● **TASK PROMPT**:
Please return only the lines from the one holding "Image resolution: width=710" through the one holding "Task: Click the 31. Oct x-axis label", exactly as they appear in the records below, both ends included.

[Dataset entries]

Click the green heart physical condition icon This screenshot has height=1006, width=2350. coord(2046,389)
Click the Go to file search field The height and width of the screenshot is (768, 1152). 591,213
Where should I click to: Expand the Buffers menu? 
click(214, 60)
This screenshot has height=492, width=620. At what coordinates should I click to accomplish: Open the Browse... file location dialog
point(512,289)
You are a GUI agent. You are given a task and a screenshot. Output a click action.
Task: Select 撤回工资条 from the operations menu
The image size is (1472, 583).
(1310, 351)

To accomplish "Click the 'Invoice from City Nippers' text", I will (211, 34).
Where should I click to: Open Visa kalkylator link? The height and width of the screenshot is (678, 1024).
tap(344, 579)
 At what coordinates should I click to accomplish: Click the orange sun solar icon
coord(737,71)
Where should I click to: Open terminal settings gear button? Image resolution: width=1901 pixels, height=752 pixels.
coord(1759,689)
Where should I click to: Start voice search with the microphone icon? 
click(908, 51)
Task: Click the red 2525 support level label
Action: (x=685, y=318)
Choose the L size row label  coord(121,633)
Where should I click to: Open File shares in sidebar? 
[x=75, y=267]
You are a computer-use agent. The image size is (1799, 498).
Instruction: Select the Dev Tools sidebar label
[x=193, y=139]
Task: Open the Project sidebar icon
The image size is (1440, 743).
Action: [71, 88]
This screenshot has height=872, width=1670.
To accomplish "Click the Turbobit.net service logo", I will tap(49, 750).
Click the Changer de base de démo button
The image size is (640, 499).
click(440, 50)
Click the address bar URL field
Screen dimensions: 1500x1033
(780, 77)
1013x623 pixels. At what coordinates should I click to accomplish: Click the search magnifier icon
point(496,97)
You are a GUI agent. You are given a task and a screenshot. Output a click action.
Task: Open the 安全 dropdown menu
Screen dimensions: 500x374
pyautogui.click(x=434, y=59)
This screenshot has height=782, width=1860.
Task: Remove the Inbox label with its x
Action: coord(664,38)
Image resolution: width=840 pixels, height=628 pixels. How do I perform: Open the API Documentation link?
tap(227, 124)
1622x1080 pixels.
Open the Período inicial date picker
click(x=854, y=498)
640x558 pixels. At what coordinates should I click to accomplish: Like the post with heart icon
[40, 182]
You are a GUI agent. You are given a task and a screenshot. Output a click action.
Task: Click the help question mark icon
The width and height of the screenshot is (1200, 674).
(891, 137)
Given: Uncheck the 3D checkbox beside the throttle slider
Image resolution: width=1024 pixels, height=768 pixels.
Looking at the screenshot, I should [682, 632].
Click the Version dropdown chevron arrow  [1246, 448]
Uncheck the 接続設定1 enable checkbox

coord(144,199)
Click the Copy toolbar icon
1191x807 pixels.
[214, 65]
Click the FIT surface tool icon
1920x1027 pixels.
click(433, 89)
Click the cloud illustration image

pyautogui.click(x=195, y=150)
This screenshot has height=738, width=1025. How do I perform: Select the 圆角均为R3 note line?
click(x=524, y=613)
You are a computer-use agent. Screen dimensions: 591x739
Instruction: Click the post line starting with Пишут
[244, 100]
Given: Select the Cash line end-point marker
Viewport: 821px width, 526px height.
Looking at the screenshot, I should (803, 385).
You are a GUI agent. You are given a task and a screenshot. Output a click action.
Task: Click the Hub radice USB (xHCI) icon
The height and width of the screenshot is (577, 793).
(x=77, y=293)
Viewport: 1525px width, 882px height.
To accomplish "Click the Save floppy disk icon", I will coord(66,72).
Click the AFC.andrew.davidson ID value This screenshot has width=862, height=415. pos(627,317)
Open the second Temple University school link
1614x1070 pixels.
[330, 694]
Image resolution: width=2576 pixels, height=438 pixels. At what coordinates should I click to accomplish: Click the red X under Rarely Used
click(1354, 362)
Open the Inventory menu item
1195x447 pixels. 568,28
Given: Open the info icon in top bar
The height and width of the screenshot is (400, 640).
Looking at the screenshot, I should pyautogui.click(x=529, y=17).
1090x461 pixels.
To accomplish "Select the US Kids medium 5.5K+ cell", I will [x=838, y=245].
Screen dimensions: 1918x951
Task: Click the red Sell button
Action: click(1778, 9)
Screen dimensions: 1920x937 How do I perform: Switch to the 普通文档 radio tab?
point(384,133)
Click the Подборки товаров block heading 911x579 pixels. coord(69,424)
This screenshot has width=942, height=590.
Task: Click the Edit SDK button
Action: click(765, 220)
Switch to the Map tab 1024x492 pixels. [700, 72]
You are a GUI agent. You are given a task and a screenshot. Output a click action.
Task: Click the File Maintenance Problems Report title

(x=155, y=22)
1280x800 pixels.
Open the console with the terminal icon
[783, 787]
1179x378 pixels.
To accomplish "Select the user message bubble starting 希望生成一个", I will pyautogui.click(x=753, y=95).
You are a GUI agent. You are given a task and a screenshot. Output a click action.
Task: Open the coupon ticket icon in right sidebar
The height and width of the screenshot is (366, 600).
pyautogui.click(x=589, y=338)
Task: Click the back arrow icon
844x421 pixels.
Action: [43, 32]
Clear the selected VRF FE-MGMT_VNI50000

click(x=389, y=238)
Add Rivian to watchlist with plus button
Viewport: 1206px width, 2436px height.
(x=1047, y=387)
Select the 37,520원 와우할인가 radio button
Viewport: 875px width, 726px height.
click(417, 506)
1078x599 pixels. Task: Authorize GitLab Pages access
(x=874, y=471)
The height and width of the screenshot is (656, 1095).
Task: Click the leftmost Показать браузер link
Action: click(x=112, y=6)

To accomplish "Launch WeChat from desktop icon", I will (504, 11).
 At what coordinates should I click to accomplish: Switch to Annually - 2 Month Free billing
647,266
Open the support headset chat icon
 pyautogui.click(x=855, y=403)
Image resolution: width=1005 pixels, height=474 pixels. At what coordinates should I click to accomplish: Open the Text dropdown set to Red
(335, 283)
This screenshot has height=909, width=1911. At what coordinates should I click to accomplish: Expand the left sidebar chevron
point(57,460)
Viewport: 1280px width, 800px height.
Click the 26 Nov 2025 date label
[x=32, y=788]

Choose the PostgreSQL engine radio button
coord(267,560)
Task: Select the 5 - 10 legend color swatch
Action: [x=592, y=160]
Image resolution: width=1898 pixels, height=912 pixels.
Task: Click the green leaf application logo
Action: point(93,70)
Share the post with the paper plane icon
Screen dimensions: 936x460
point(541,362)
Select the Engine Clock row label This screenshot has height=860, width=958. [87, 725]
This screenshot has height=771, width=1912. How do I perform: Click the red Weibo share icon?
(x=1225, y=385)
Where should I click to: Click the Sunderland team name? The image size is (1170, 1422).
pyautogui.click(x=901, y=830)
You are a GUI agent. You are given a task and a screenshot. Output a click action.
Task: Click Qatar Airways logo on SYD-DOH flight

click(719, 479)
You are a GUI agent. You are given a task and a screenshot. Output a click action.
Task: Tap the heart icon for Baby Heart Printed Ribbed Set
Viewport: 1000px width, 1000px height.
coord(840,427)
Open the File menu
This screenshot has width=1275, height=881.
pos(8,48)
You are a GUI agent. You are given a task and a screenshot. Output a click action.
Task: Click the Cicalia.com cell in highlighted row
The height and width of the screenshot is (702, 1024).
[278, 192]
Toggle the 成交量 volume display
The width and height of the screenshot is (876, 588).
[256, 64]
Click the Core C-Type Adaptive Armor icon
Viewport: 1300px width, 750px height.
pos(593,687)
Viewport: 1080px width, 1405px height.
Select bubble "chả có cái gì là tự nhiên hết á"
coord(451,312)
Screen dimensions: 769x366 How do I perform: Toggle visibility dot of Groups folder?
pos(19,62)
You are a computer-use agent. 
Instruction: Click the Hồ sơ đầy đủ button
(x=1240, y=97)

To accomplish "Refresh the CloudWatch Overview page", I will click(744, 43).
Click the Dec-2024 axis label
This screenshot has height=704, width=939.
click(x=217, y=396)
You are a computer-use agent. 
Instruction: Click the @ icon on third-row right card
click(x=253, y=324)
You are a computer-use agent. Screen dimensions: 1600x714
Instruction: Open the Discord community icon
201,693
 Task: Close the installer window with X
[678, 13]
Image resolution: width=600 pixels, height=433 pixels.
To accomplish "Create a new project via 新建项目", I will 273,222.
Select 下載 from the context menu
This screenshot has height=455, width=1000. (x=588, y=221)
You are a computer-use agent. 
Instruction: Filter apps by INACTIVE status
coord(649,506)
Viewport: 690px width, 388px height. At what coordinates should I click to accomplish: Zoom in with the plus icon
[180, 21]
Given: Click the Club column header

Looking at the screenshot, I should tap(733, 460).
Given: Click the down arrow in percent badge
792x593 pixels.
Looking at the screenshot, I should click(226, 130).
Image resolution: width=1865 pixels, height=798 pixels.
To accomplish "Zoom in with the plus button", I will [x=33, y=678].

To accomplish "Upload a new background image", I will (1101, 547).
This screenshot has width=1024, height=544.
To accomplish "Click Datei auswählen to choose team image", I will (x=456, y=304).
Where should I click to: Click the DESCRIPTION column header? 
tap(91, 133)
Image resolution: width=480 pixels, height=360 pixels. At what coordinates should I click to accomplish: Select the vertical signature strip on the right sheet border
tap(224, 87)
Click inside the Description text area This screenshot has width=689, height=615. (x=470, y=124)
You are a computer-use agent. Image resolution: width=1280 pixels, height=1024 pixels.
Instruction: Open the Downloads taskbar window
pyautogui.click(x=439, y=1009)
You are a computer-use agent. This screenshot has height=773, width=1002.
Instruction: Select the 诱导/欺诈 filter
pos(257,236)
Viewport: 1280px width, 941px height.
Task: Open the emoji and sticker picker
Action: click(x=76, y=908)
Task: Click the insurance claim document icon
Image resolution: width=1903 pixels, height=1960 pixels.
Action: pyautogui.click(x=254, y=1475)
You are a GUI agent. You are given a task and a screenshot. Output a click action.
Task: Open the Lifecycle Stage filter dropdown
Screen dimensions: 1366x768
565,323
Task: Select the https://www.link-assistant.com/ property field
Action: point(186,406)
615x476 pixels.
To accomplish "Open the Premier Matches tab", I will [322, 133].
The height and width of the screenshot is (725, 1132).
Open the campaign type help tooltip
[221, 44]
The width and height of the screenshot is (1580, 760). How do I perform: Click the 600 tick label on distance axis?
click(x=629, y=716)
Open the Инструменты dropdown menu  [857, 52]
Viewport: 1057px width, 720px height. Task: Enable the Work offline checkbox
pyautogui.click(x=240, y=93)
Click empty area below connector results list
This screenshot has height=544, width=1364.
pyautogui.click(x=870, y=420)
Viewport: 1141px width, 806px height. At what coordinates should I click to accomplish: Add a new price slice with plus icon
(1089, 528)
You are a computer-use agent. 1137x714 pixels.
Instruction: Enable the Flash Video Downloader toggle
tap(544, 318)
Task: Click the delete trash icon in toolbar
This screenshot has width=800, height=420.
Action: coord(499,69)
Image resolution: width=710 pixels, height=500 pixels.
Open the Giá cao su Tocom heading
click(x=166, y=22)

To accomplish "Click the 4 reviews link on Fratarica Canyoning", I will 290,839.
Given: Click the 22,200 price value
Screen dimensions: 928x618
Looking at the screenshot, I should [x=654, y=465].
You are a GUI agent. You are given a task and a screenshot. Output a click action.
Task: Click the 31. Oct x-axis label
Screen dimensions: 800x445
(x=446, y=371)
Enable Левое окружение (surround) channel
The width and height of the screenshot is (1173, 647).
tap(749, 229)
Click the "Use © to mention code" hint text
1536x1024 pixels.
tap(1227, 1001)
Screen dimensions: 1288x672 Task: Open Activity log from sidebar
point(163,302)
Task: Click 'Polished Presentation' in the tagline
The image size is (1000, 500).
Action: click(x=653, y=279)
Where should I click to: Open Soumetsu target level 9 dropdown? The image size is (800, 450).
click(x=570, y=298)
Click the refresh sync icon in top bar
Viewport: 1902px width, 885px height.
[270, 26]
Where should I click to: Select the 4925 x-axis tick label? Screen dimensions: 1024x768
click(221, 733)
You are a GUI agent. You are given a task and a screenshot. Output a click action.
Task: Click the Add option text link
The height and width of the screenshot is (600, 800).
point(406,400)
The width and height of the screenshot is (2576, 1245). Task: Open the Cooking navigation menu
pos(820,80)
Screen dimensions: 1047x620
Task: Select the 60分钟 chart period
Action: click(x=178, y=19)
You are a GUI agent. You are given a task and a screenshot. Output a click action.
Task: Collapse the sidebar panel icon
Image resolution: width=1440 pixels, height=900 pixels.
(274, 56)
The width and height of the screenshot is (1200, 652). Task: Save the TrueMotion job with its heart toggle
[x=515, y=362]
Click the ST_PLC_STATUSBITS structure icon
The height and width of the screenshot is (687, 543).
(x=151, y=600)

● **SOLUTION BELOW**:
Image resolution: width=710 pixels, height=500 pixels.
Open the Giá cao su Tocom heading
click(x=166, y=22)

To accomplish "Click the 4 reviews link on Fratarica Canyoning", I will 290,839.
Given: Click the 22,200 price value
Screen dimensions: 928x618
Looking at the screenshot, I should [x=654, y=465].
You are a GUI agent. You are given a task and a screenshot. Output a click action.
Task: Click the 31. Oct x-axis label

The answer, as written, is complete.